On behalf of the Baltimore Jewish community and The Associated, the Baltimore Jewish Council grieves the loss of Cardinal William H. Keeler.

He was a leader in forging relationships with different faiths, not just here in Baltimore, but nationally and internationally.

The deep and meaningful relationship that Cardinal Keeler developed with Baltimore’s Jewish community earned him much respect and admiration.  He was a genuine friend of the Jewish community, and his work built a foundation for future leaders of the Archdiocese and future leaders of the Jewish community.

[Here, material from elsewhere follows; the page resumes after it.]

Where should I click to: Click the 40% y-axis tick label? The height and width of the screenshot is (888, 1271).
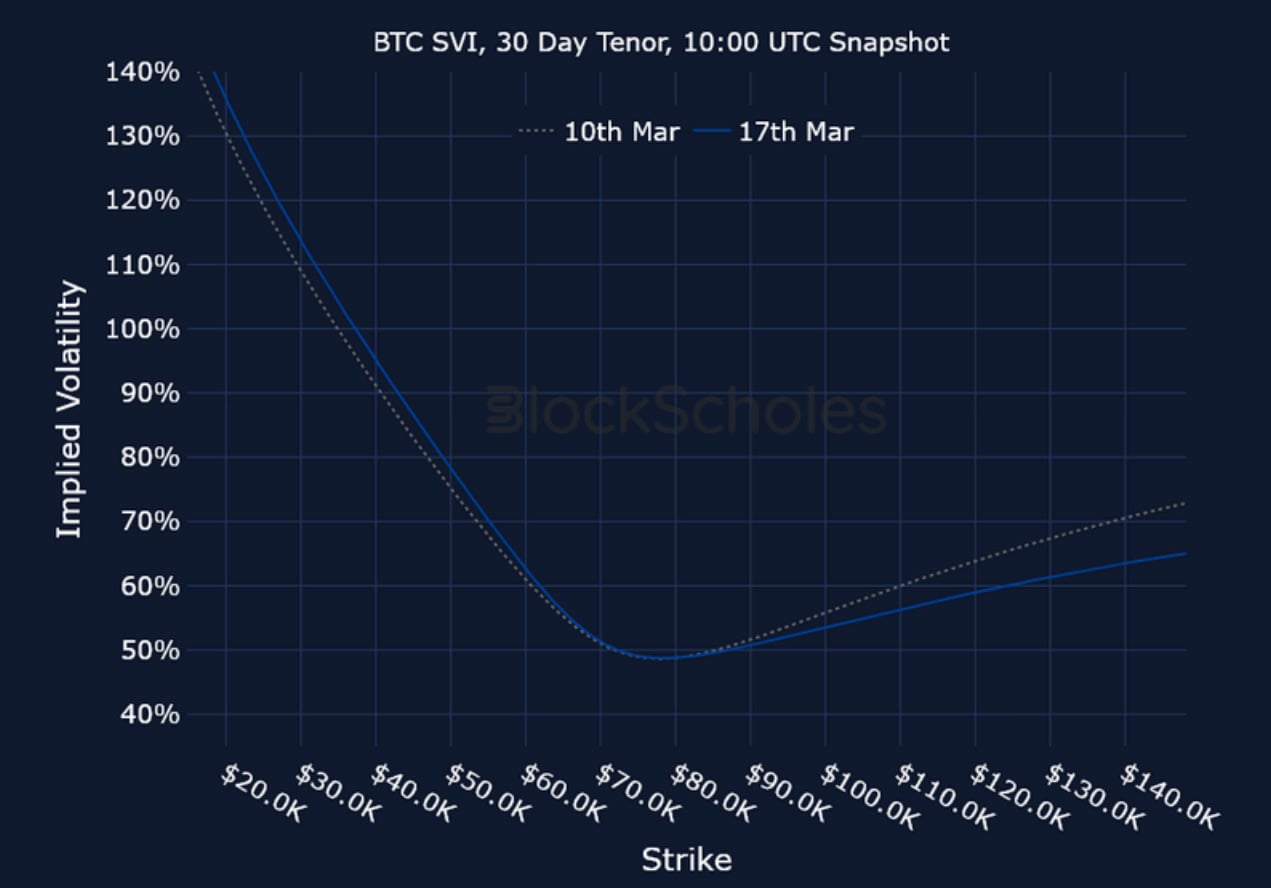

Cardinal Keeler will be missed.  May his memory be a blessing.

March 23, 2017


BJC Statement On Arrest In Connection to Bomb Threats

The Baltimore Jewish Council wishes to acknowledge the hard work and cooperation that culminated in today’s arrest of the suspected perpetrator of many of the bomb threats against Jewish institutions across the United States over the past three months.

We were pained to learn of the Jewish identity of the person arrested, but are gratified that he was apprehended. These threats were crimes of hate and such crimes must be condemned regardless of the perpetrator and regardless of the target.

We hope this arrest closes a disturbing chapter in our collective history.

The Council is particularly thankful for the efforts and support of our law enforcement, elected leadership and community partners throughout this difficult time. We look forward to communicating more fully once we have received and reviewed more information regarding the perpetrator and his motives.

March 23, 2017


Baltimore Jewish Council Condemns “Muslim Ban” Executive Order

The Baltimore Jewish Council condemns the President’s Executive Order to ban entry of refugees into the United States from a number of majority Muslim nations.

We agree that the United States must be concerned foremost with protecting its own citizens and borders, but believe that this can be achieved through strict enforcement of existing security procedures.

Many Jewish Americans know firsthand the difficulties their relatives endured in trying to escape religious and political persecution abroad and resettle their families to a place where they could live in safety. We know the tragic stories of those who were denied access to the United States due to immigration bans of Jewish refugees in the 1940s.

We believe the United States has a moral and historical obligation to create a welcoming environment for individuals and families looking to start a new life after suffering atrocities in their native countries.

Laws that implicitly target specific religious groups should be avoided to the greatest extent possible, and we stand with our friends and neighbors in the Muslim community who are concerned about the effect this ban will have on refugees suffering violence abroad.

January 28, 2017


Baltimore Jewish Council Condemns U.S. Abstention on United Nations Security Council Resolution Against Israel

The Baltimore Jewish Council is profoundly disappointed by the decision of the United States to break with established American foreign policy regarding Israel and not block Friday’s one-sided United Nations Security Council resolution.

The Israeli-Palestinian conflict is far more complicated than is implied by this resolution, and it will ultimately be resolved only through direct negotiations.

UN resolutions like the one approved last week — attacking the only democracy of the Middle East and choosing to focus on isolated issues — harm, rather than help, efforts to restart peaceful negotiations, by making it far less likely that the parties will come to the negotiating table.

The BJC believes that the United States’ strong support for its most steadfast democratic ally in the Middle East is both principled and strategic. Unfortunately, the abstention from last week’s UN resolution was neither.